Figure 1.

Characterization of mitochondria in MFN2-silenced human macrophages. (A) MFN2 mRNA expression in human primary macrophages transfected with non-targeting control siRNA (siCont) or MFN2 siRNA (siMFN2). (B) Western blot analysis and quantification of MFN2 and MFN1 proteins in macrophages transfected with control (siCont), MFN2 (siMFN2), and MFN1 (siMFN1) siRNAs. (C) Representative images of macrophages transfected with siCont or siMFN2 and stained with MitoTracker Green (mitochondria) and Hoechst (nuclei). Quantification of the mitochondrial fragmentation using form factor parameter.
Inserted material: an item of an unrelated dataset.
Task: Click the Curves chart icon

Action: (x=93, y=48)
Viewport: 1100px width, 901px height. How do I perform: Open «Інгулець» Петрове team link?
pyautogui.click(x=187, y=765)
Scale bars = 10 μm. (D) Total amount of mitochondria calculated by staining with MitoTracker Green. (E) Representative images of the interactions between VDAC1 and IP3R1 (pink dots) analyzed by proximity ligation assay in macrophages transfected with siCont or siMFN2. Nuclei are stained with DAPI (blue). Scale bars = 10 μm. The number of VDAC1/IP3R1 interactions (ER-mitochondrial contacts) per cell was analyzed using Image J software. (F) Seahorse profile of oxygen consumption rates (OCR) in macrophages transfected with siCont or siMFN2 following treatments with oligomycin, CCCP, rotenone, and antimycin. Bar charts showing basal respiration, maximal respiration, and spare respiratory capacity of control and MFN2-silenced macrophages. (G) Extracellular acidification rate (ECAR) under basal conditions and after the addition of oligomycin. All results are shown as means ± SEM of at least three independent experiments compared using one-way analysis of variance (ANOVA) with Dunnet’s multiple comparisons test or Student unpaired, two-tailed t-test; *p < 0.05; **p < 0.01; ****p < 0.0001; ns , not significant. Photographs are representative of five (C) and six (E) independent experiments.